**Brief**
Only the line containing "The image size is (1568, 448)." and the lines after it, through the end of the entries, should be output exactly.
BEGIN
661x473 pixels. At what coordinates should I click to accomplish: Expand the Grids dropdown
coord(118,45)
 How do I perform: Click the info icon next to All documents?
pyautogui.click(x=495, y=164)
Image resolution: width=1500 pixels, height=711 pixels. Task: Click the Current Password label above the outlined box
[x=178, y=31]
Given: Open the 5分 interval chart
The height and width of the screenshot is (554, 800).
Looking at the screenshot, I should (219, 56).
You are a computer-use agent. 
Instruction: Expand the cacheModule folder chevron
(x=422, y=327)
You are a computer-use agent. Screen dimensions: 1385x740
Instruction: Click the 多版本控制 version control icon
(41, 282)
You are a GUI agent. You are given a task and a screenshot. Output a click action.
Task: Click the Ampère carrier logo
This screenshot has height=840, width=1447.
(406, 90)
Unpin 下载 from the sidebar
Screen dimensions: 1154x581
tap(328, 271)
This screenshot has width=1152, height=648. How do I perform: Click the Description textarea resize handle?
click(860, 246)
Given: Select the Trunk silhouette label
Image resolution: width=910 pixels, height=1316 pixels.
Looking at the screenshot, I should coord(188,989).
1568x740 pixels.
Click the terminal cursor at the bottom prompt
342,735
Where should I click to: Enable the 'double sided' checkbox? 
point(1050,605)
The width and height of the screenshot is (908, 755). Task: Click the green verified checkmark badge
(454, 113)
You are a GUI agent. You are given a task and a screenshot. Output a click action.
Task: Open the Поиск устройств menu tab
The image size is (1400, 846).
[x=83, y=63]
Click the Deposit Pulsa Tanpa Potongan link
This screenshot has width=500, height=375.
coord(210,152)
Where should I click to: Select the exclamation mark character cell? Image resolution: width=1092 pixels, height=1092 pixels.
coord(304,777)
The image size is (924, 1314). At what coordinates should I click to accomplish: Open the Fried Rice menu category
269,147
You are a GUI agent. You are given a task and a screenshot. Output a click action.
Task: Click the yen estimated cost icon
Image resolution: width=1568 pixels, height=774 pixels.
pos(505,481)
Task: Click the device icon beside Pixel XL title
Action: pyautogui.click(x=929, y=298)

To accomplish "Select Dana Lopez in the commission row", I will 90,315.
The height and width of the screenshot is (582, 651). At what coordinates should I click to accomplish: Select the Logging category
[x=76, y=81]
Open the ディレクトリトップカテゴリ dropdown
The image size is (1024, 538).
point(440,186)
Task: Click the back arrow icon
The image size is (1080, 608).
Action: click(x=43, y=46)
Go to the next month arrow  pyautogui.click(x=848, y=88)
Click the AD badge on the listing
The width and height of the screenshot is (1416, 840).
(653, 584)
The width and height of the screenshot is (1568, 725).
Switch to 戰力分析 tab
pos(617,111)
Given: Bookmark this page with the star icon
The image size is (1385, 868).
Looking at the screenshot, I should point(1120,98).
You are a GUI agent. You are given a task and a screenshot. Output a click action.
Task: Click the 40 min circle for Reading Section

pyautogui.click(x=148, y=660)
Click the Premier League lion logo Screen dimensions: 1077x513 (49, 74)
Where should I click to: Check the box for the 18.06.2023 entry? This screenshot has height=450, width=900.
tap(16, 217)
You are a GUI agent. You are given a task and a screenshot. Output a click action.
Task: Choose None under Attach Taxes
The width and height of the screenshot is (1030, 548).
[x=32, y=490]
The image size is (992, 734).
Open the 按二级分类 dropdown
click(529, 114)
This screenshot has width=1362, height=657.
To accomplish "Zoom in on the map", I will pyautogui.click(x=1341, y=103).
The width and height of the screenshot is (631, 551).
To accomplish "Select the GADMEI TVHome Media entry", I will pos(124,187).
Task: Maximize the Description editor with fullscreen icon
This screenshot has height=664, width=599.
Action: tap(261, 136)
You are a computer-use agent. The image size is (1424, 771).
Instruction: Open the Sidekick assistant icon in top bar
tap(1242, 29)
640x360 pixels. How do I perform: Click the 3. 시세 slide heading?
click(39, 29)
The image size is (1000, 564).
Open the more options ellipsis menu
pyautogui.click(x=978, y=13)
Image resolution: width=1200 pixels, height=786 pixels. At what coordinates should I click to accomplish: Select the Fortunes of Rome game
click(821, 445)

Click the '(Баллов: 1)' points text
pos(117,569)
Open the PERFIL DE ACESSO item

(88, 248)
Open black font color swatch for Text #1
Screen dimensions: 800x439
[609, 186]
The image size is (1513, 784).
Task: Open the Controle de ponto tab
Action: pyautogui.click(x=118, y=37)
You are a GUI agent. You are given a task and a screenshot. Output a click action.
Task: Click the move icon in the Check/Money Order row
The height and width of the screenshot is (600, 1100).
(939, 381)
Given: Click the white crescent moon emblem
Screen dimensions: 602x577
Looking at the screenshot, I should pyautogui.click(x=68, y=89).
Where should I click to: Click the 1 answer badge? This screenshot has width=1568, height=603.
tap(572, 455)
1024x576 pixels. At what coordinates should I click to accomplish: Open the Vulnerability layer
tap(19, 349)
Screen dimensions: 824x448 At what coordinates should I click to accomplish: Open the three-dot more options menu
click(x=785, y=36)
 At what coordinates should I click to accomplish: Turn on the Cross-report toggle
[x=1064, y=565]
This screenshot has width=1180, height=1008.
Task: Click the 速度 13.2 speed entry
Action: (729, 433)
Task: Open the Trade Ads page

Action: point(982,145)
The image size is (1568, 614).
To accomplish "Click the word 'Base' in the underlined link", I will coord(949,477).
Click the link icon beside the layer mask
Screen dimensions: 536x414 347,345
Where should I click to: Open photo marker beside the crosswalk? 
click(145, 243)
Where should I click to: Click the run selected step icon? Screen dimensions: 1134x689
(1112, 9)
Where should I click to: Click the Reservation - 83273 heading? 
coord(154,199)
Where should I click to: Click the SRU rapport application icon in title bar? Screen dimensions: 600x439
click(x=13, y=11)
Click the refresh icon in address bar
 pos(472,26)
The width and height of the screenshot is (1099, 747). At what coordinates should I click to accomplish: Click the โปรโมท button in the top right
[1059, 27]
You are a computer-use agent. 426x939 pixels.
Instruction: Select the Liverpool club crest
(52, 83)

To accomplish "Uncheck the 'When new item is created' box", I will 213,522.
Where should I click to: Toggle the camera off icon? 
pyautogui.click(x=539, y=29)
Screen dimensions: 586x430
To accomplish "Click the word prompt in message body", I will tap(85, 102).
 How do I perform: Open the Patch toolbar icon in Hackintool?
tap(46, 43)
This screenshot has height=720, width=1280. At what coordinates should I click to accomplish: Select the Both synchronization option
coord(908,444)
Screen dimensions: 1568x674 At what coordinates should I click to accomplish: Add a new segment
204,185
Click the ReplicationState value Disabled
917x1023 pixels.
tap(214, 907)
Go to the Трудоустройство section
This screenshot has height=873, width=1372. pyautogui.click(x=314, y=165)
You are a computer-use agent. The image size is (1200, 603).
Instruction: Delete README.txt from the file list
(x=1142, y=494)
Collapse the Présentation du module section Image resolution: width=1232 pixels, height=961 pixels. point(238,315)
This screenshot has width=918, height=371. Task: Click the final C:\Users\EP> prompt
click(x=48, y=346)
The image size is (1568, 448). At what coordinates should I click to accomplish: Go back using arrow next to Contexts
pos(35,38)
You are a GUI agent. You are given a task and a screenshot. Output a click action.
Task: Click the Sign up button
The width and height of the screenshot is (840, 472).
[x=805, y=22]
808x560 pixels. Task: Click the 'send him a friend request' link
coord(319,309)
END
**Your response**
The image size is (1568, 448). At what coordinates should I click to accomplish: Go back using arrow next to Contexts
pos(35,38)
You are a GUI agent. You are given a task and a screenshot. Output a click action.
Task: Click the Sign up button
The width and height of the screenshot is (840, 472).
[x=805, y=22]
808x560 pixels. Task: Click the 'send him a friend request' link
coord(319,309)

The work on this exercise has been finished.